Provided data:

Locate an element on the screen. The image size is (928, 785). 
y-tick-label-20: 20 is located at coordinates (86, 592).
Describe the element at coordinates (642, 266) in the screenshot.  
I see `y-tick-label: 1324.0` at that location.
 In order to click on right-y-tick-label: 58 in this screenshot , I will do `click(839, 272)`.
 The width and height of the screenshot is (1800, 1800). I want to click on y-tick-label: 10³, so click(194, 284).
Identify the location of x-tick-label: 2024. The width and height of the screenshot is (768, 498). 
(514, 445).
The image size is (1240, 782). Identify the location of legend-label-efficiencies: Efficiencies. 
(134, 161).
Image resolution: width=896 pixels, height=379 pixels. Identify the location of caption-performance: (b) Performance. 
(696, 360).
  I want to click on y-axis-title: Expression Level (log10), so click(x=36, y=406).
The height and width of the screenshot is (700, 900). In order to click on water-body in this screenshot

Required action: Please rewrite all of the material above, replacing "Identify the location of" with "Find the position of" wherever it occurs and leaving everything else unchanged.

Written answer:
Locate an element on the screen. The image size is (928, 785). 
y-tick-label-20: 20 is located at coordinates (86, 592).
Describe the element at coordinates (642, 266) in the screenshot.  
I see `y-tick-label: 1324.0` at that location.
 In order to click on right-y-tick-label: 58 in this screenshot , I will do `click(839, 272)`.
 The width and height of the screenshot is (1800, 1800). I want to click on y-tick-label: 10³, so click(194, 284).
Find the position of x-tick-label: 2024. The width and height of the screenshot is (768, 498). 
(514, 445).
The image size is (1240, 782). Find the position of legend-label-efficiencies: Efficiencies. 
(134, 161).
Image resolution: width=896 pixels, height=379 pixels. Find the position of caption-performance: (b) Performance. 
(696, 360).
  I want to click on y-axis-title: Expression Level (log10), so click(x=36, y=406).
The height and width of the screenshot is (700, 900). In order to click on water-body in this screenshot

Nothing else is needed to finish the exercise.